Olivier-Maxence Prosper porte les couleurs des Tigers de Clemson. La recrue amorcera, lui aussi, son tournoi vendredi à 21h20, alors que Clemson (7) a rendez-vous avec Rutgers (10) dans la section Mid-Ouest. Avec Clemson cette saison, Prosper a récolté en moyenne 2,5 points, 0,8 rebond et 1,3 aide par rencontre. Les Tigers se présentent au March Madness avec une fiche de 16-7. Comme pour Syracuse, un championnat de Clemson paie 126 fois la mise du côté de Mise-O-Jeu+. De mon côté, j’ai donné le premier match aux Tigers, mais Houston aura le dernier mot au deuxième tour.

 

Guerrier et Prosper pourraient s’affronter lors du Sweet 16, alors que Syracuse et Clemson sont dans la même portion du tableau. FiveThirtyEight évalue à 17% les chances de Syracuse et 11% celles de Clemson d’atteindre la ronde des 16.

 

Keeshawn Barthelemy, un garde de première année avec les Buffaloes du Colorado se présente au March Madness avec la plus grande chance de l’emporter parmi nos quatre Québécois. Selon les statistiques de FiveThirtyEight.com. l’Université du Colorado, cinquième tête de série de la section Est, amorce le tournoi avec un pourcent des chances de soulever le trophée, le 5 avril! Un résultat qui pourrait vous rapporter 67 fois votre investissement. Pour les Buffaloes, ça commence samedi à 12h15 contre l’Université Georgetown, dirigée par l’ancienne gloire des Knicks, Patrick Ewing. Dans mon tableau, le Colorado réussit à atteindre le Sweet 16, face aux Wolverines du Michigan.

 

Chris Duarte est natif de Montréal, mais a grandi en République Dominicaine. Le garde de quatrième année évolue pour les Ducks d’Oregon, septième équipe dans l’Ouest, qui a une fiche de 20-6 cette saison. Duarte affiche des statistiques de 16,7 points, 4,7 rebonds et 2,3 aides par rencontre.

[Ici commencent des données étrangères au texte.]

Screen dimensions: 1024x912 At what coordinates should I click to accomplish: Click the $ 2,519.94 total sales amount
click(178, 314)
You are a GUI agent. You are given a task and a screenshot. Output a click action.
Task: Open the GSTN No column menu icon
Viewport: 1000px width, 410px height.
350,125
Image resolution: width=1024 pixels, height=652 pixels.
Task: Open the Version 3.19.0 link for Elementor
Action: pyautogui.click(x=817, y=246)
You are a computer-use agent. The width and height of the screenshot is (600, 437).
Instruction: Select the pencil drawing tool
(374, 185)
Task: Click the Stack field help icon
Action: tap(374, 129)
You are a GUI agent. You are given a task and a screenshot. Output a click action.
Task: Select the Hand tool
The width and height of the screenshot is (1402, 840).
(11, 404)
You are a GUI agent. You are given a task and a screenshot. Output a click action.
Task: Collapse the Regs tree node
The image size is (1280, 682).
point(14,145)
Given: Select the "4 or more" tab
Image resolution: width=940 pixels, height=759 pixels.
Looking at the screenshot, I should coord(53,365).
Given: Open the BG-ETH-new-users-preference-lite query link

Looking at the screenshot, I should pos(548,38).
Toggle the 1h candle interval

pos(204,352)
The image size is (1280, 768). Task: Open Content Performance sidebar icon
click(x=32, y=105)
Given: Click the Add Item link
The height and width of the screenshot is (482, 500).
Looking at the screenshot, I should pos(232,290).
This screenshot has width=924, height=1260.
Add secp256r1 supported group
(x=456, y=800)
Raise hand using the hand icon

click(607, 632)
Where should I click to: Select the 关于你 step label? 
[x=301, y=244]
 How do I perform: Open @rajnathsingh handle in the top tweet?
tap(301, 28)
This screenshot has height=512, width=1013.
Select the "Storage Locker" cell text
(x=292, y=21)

Si les Ducks triomphent au championnat national, vous pourriez obtenir 81 fois votre mise. L’Oregon dispute son premier match samedi soir à 21h57 face aux Rams de VCU, classés dixième. J’ai placé les Ducks au Sweet 16 contre les Jayhawks du Kansas, troisième tête de série dans l’Ouest. 

 

Si on rêve un peu, Barthelemy et Duarte pourraient se retrouver l’un contre l’autre dans le Final Four! Colorado (8%) et Oregon (2%) ont toutefois bien peu de chances de sortir de leur section chacun de leur côté. Imaginez lorsqu’on calcule les probabilités qu’ils s’y retrouvent ensemble!

 

Tous les autres affrontements de Québécois passeront automatiquement par le match du championnat national. Mais bon, le March Madness, ça sert aussi à rêver un peu!

 

Pour en apprendre davantage sur nos quatre Québécois au March Madness, je vous invite à écouter les collègues Alexandre Tourigny et Max Boudreau au podcast Du centre-ville, ou Meeker Guerrier (aucun lien avec Quincy) au 5 à 7.

 

Pour une dernière fois, les Canucks

 

Un peu de hockey avant de vous laisser. Le Canadien recevra la visite des Canucks deux fois au cours des prochains jours. Vancouver et Montréal s'affrontent vendredi et samedi pour les deux dernières fois de la saison. 

 

Difficile de ne pas prévoir de succès pour les hommes de Dominique Ducharme. Le Tricolore a conservé une fiche de 5-0-2 face aux Canucks cette saison, incluant des victoires de 7-3, 6-2, 5-2 et 5-1. Au total, l’attaque du Canadien, menée par Tyler Toffoli, a marqué 33 buts dans ces 7 matchs!

 

Je pense que si Montréal prend encore Vancouver au sérieux, on pourrait bien assister à la première série de victoires du CH depuis très longtemps. L’équipe n’a pas gagné deux matchs de suite depuis les 1er et 2 février derniers, contre ces mêmes Canucks!

 

Le retour d’Artur Beterbiev!

 

Je vous en parle parce que je suis un mordu de boxe et qu’Artur Beterbiev m'impressionne au plus haut point. Le champion WBC et IBF des mi-lourds remontera dans le ring samedi, à Moscou.

 

Beterbiev (15-0, 15 K.-O.) affrontera l’Allemand Adam Deines (19-1-1 , 10 K.-O.) dans ce qui sera son premier combat depuis octobre 2019, alors qu’il avait battu Oleksandr Gvozdy, tombeur d’Adonis Stevenson, pour unifier les titres WBC et IBF à 175 lbs. 

 

Le Russe est favori des preneurs aux livres de façon assez écrasante. Ne fermez pas les yeux, ça pourrait aller vite.  

 

Jouez toujours de façon responsable. Bonne semaine!